» **Activity**
All of the data must be written out verbatim, with pictures excluded.

Segment Start: Working data

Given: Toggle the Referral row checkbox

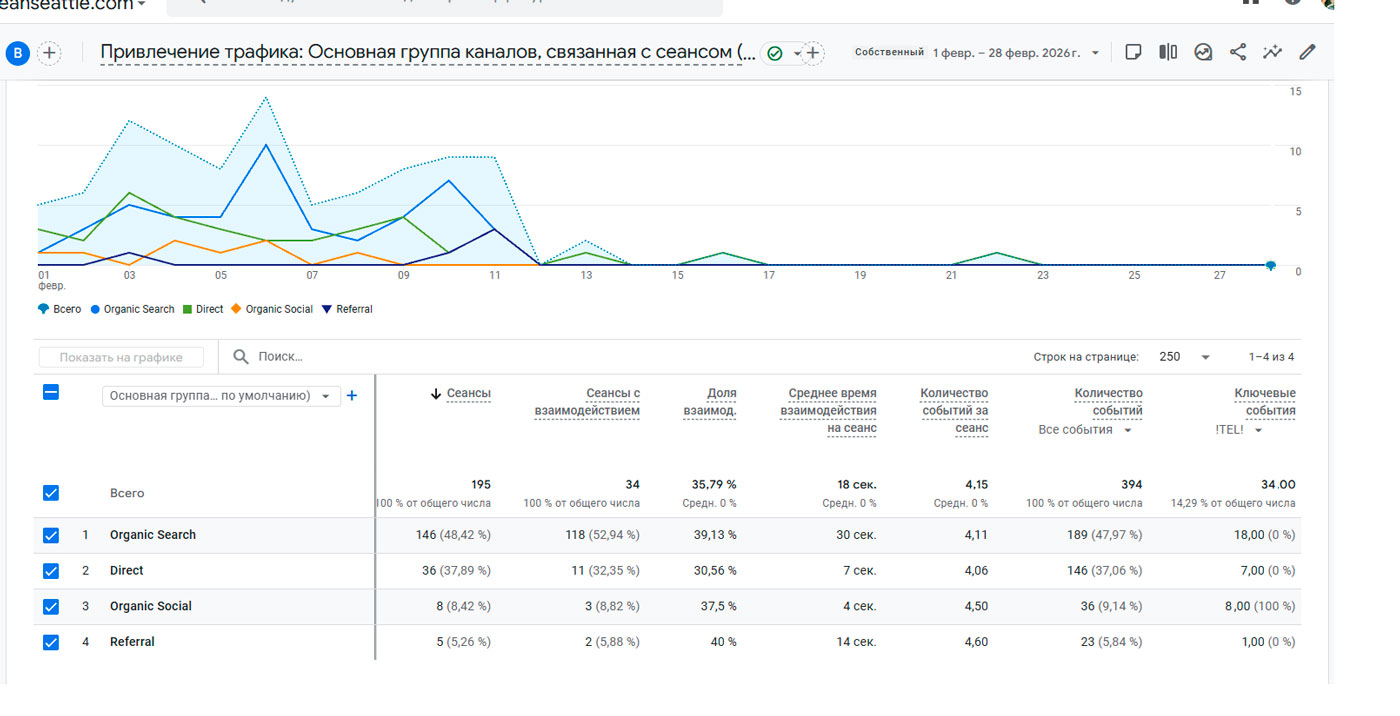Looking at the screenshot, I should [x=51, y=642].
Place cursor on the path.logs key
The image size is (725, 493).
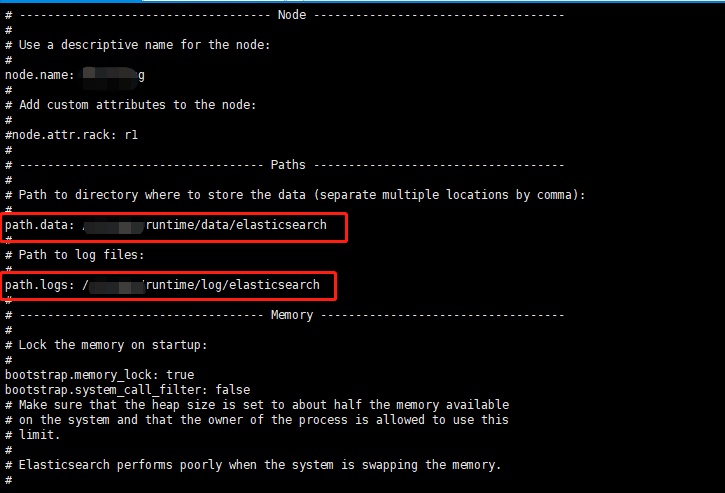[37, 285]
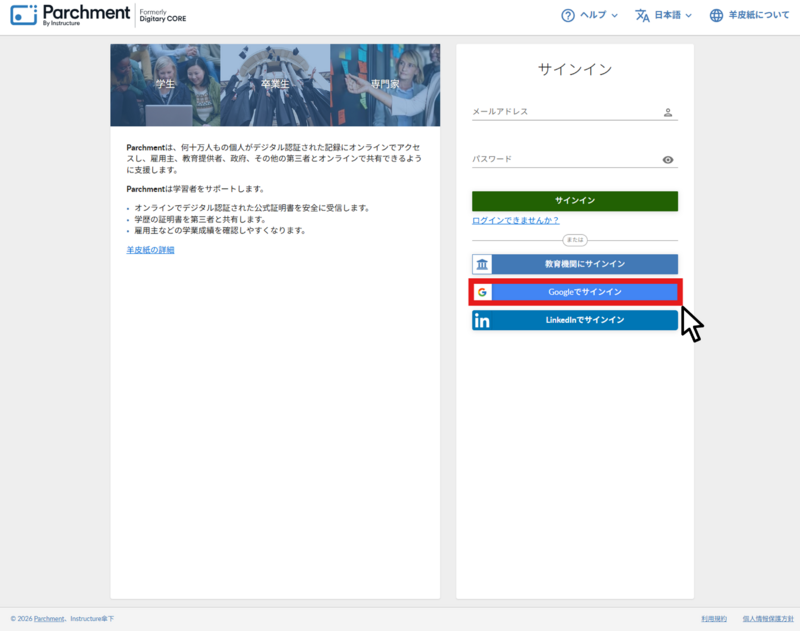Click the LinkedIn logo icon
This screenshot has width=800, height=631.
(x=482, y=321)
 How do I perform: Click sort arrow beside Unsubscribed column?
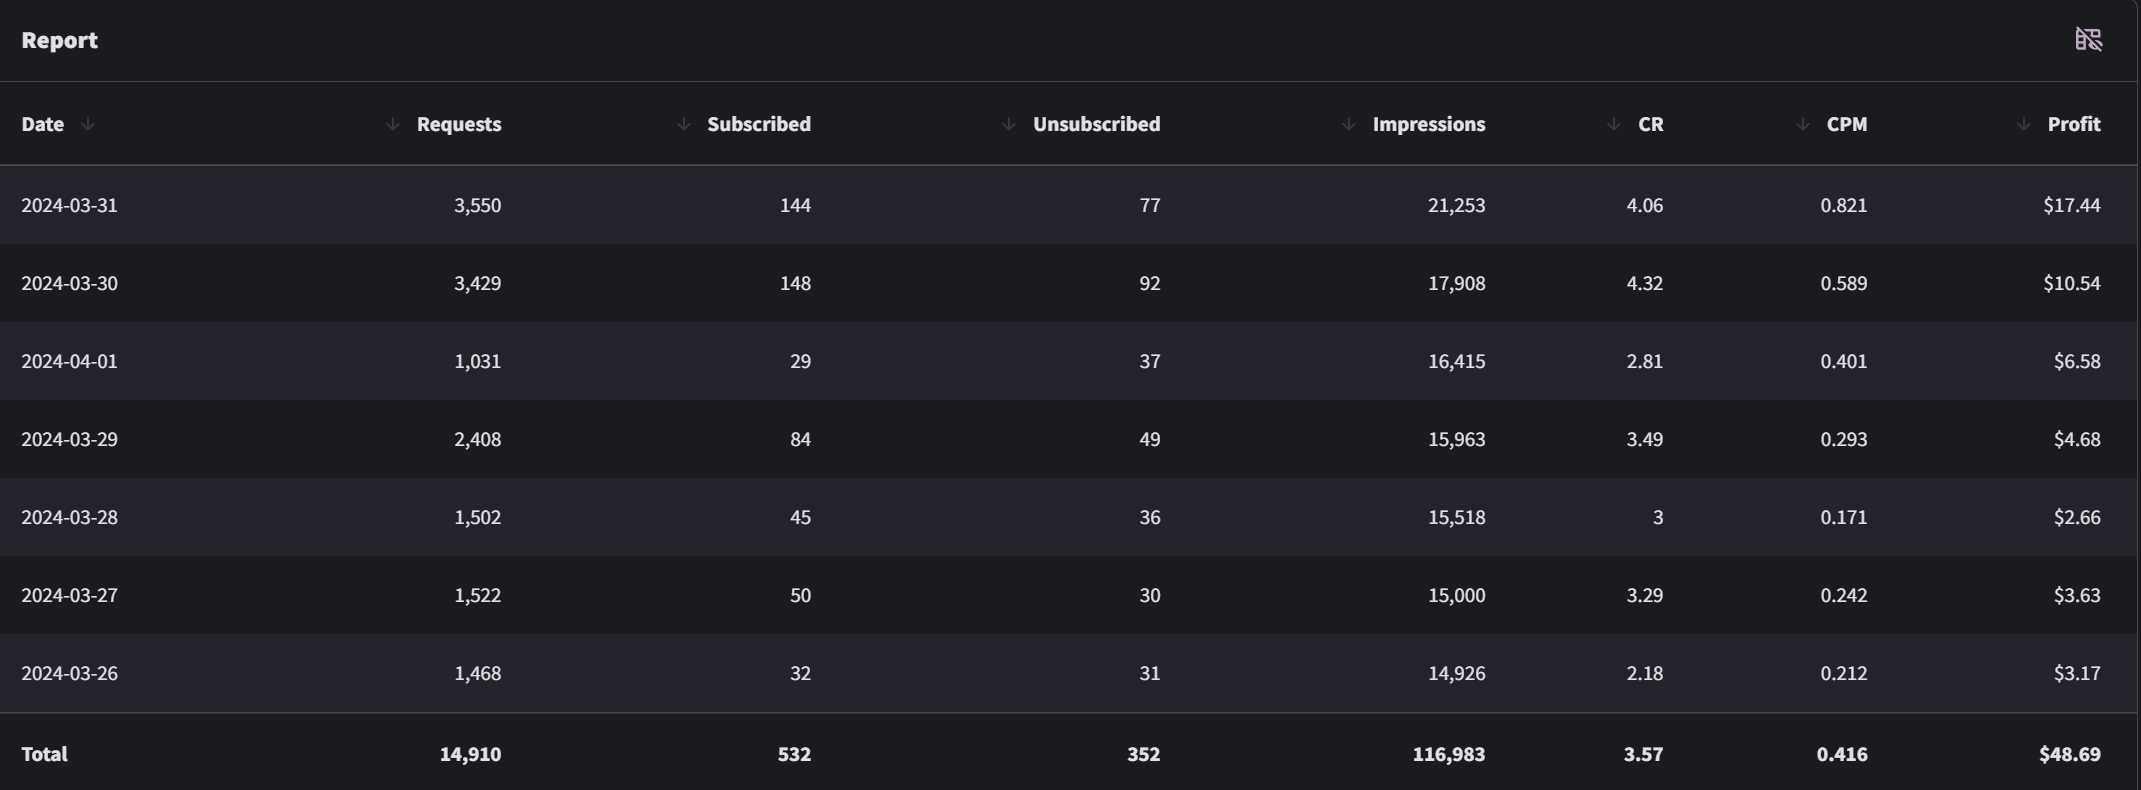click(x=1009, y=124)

Segment End: Working data

» **Reply to the exercise**
Given: Toggle the Referral row checkbox

Looking at the screenshot, I should [x=51, y=642].
Place cursor on the path.logs key
The image size is (725, 493).
[37, 285]
Click the LinkedIn logo icon
This screenshot has width=800, height=631.
(x=482, y=321)
 How do I perform: Click sort arrow beside Unsubscribed column?
click(x=1009, y=124)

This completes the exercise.